The writers of the Psalms wrote about stars using the most up-to-date science of their day. Cutting edge astronomers in Israel in the first millennium BC knew that the stars were created, they had their places, and they (on the whole) kept to those places and danced their set dances every year.

He determines the number of the stars
and calls them each by name.
Great is our Lord and mighty in power;
his understanding has no limit.

Psalm 147: 4-5

There is a wealth of hymns and songs that echo this theme but while science has moved on, the language in the songs hasn’t. I’m not suggesting that we do away with the old hymns, or that we use lyrics that might be divisive in a church context, or even that we tie ourselves in knots with technical jargon (I don’t think I could sing about DNA transcription with a straight face!) But what would it look like if we praised God in song for some of the things we have discovered in the last couple of centuries?

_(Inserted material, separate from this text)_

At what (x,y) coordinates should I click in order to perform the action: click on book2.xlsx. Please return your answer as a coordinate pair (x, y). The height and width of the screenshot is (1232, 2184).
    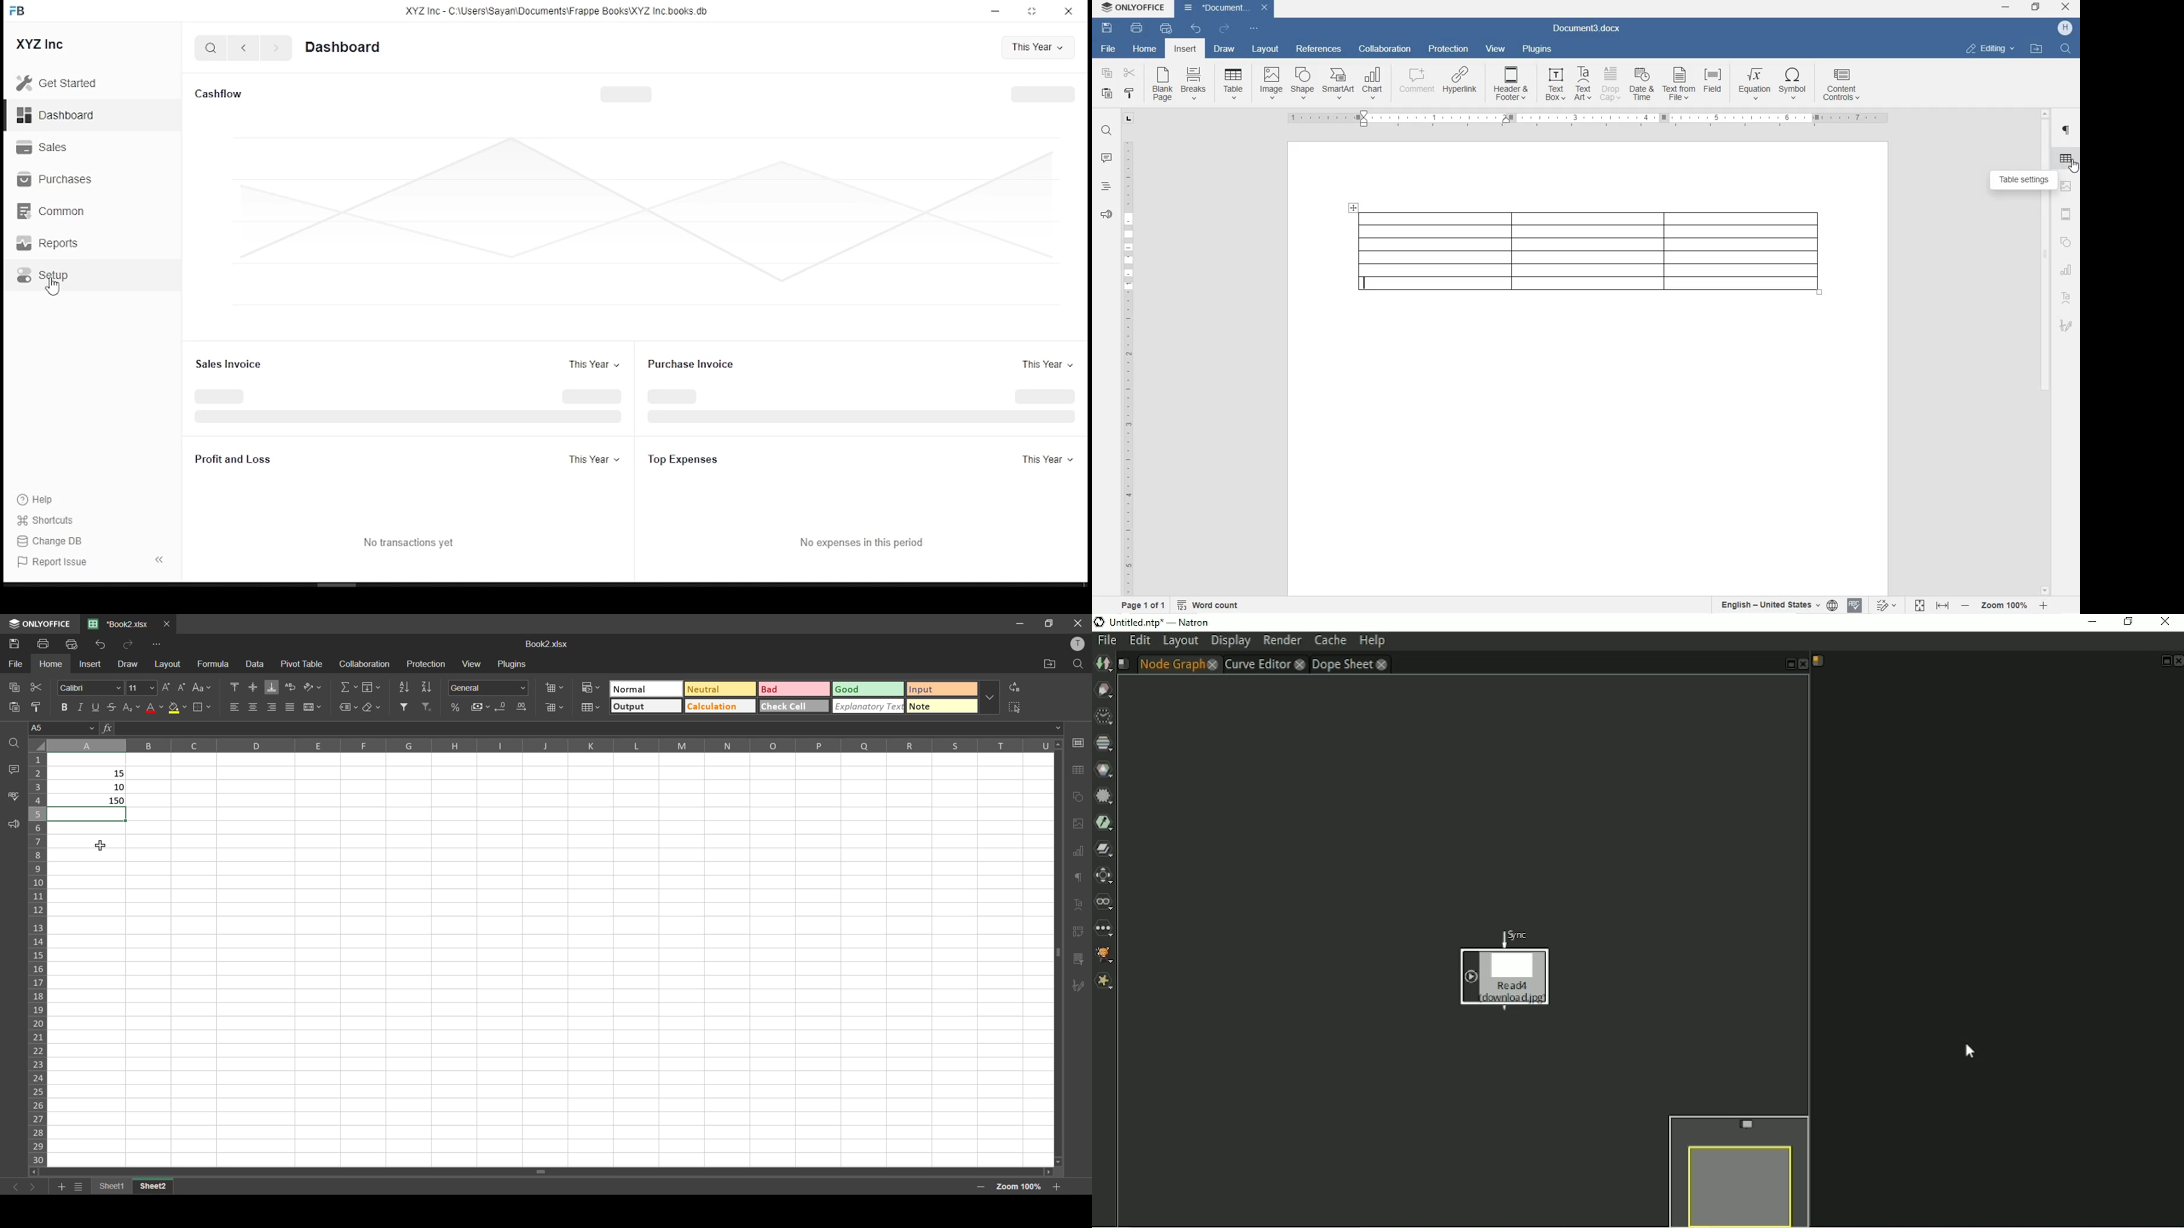
    Looking at the image, I should click on (551, 645).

Here is an example of a hymn that uses up to date scientific knowledge, written in 1967 when the space race was at its peak.

God, who stretched the spangled heavens,
infinite in time and place,
flung the suns in burning radiance
through the silent fields of space…

We have ventured worlds undreamed of
since the childhood of our race,
known the ecstasy of winging
through untraveled realms of space…

Catherine Arnott Cameron

What would it look like if more writers of worship songs and hymns started to include references to slightly more contemporary science?